- Instructions to follow
Beginning with the line containing "Formation (824, 41)" and ending at the last line of the records, transcribe each line exactly. Do not include pictures.

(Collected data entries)
>>>>

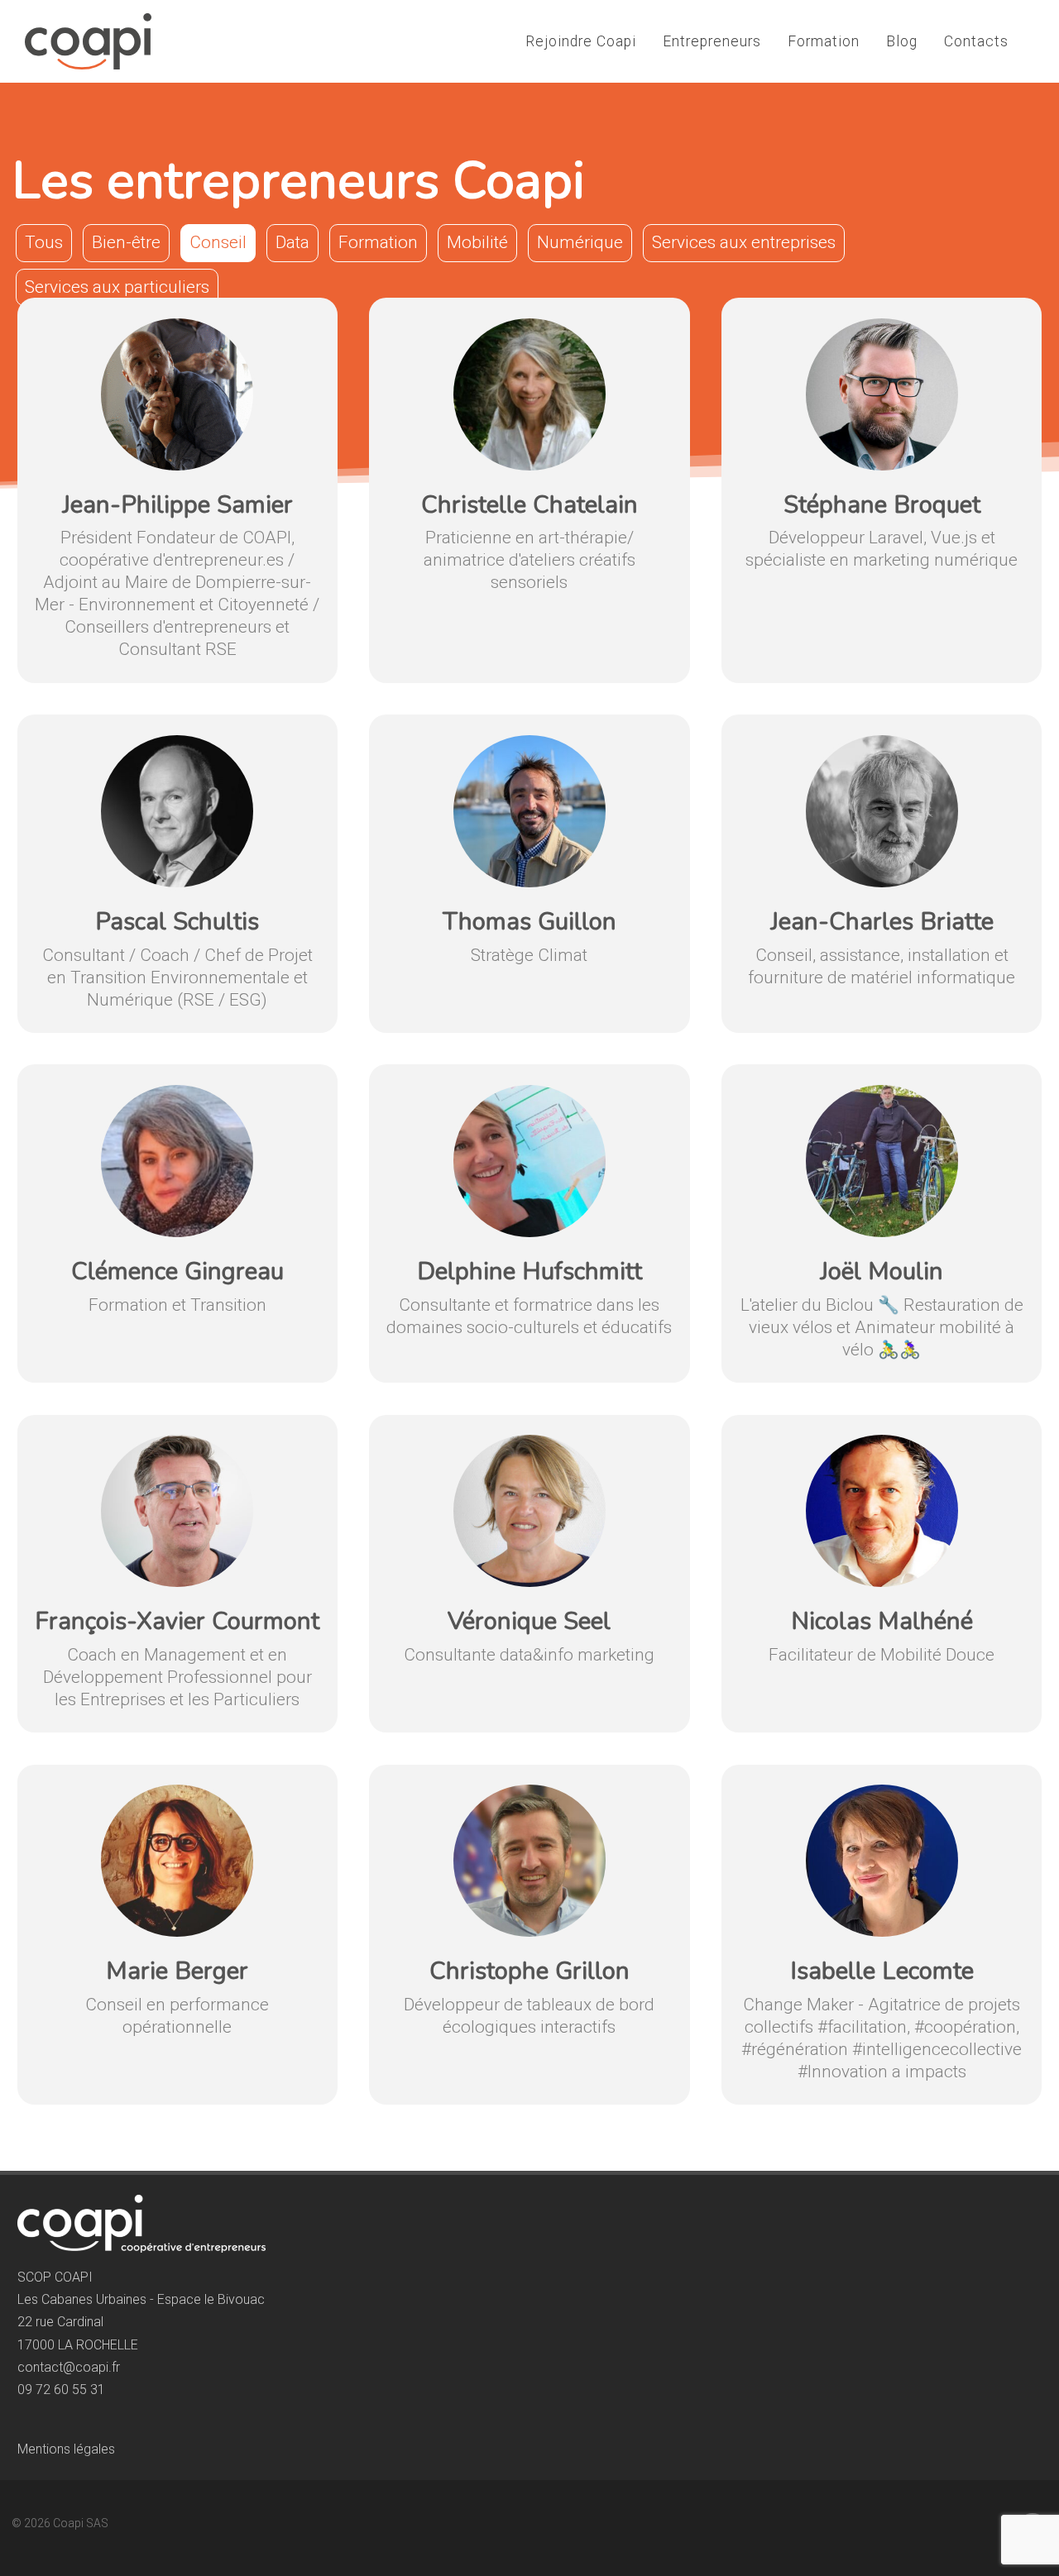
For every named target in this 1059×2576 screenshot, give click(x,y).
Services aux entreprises (744, 242)
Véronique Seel (529, 1621)
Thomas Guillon (529, 922)
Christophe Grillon (529, 1971)
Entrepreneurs (712, 41)
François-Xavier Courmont (177, 1621)
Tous (44, 242)
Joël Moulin (881, 1271)
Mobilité (477, 242)
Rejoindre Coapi (580, 41)
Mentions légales (66, 2449)
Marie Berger (177, 1971)
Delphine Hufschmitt (529, 1271)
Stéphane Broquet (881, 505)
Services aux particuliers (117, 287)
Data (292, 242)
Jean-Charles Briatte (882, 922)
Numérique (580, 242)
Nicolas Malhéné (882, 1621)
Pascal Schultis (177, 922)
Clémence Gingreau (177, 1271)
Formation (824, 41)
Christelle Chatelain (529, 505)
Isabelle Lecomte (882, 1971)
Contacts (976, 41)
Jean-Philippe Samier (177, 505)
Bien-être (126, 242)
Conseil (218, 242)
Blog (902, 41)
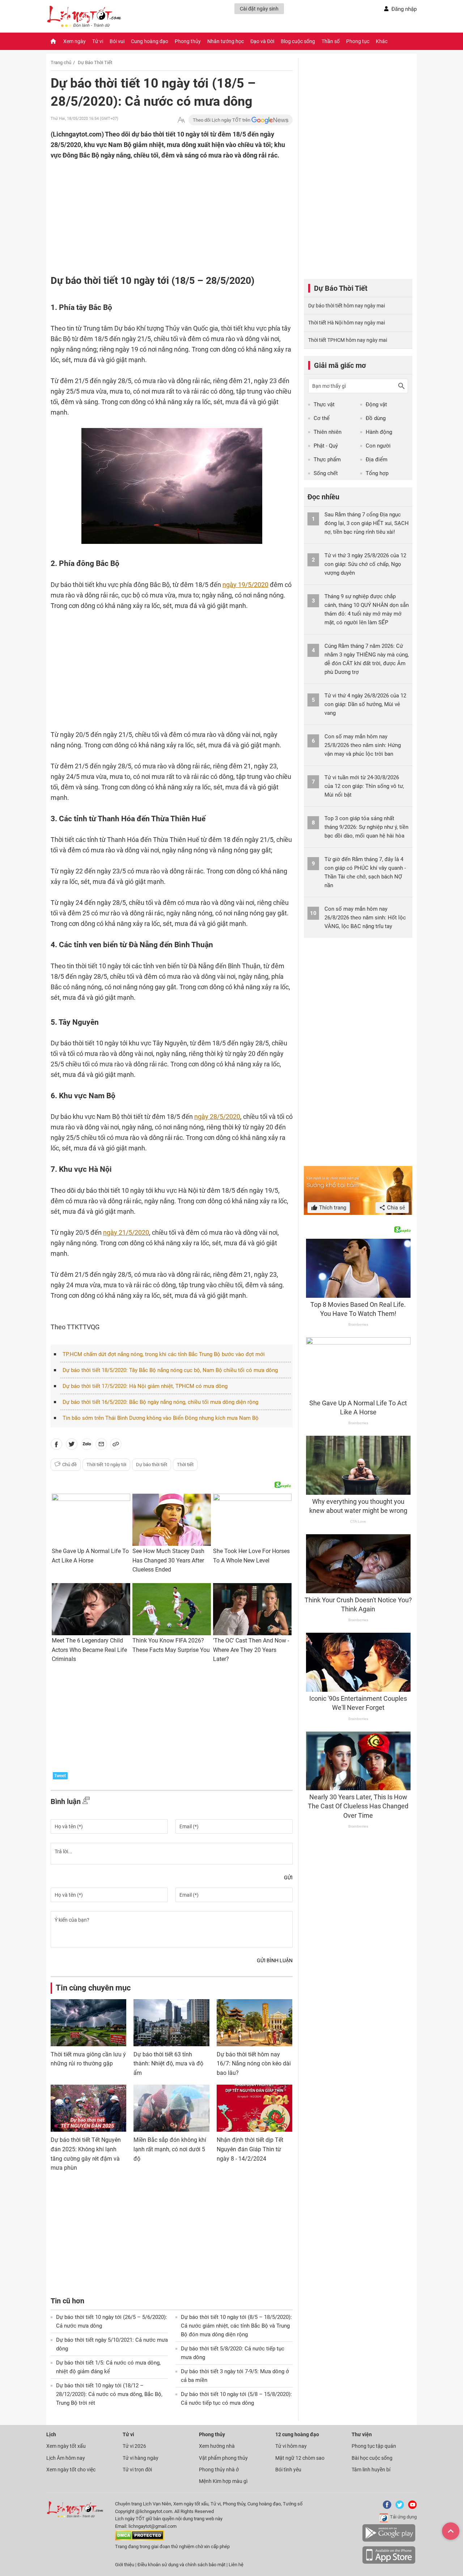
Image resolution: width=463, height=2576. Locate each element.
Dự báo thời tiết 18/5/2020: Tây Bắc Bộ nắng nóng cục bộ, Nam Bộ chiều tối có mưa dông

<<<<

- Response area
Formation (824, 41)
Christelle Chatelain (529, 505)
Isabelle Lecomte (882, 1971)
Contacts (976, 41)
Jean-Philippe Samier (177, 505)
Bien-être (126, 242)
Conseil (218, 242)
Blog (902, 41)
Image resolution: width=463, height=2576. Locate each element.
Dự báo thời tiết 18/5/2020: Tây Bắc Bộ nắng nóng cục bộ, Nam Bộ chiều tối có mưa dông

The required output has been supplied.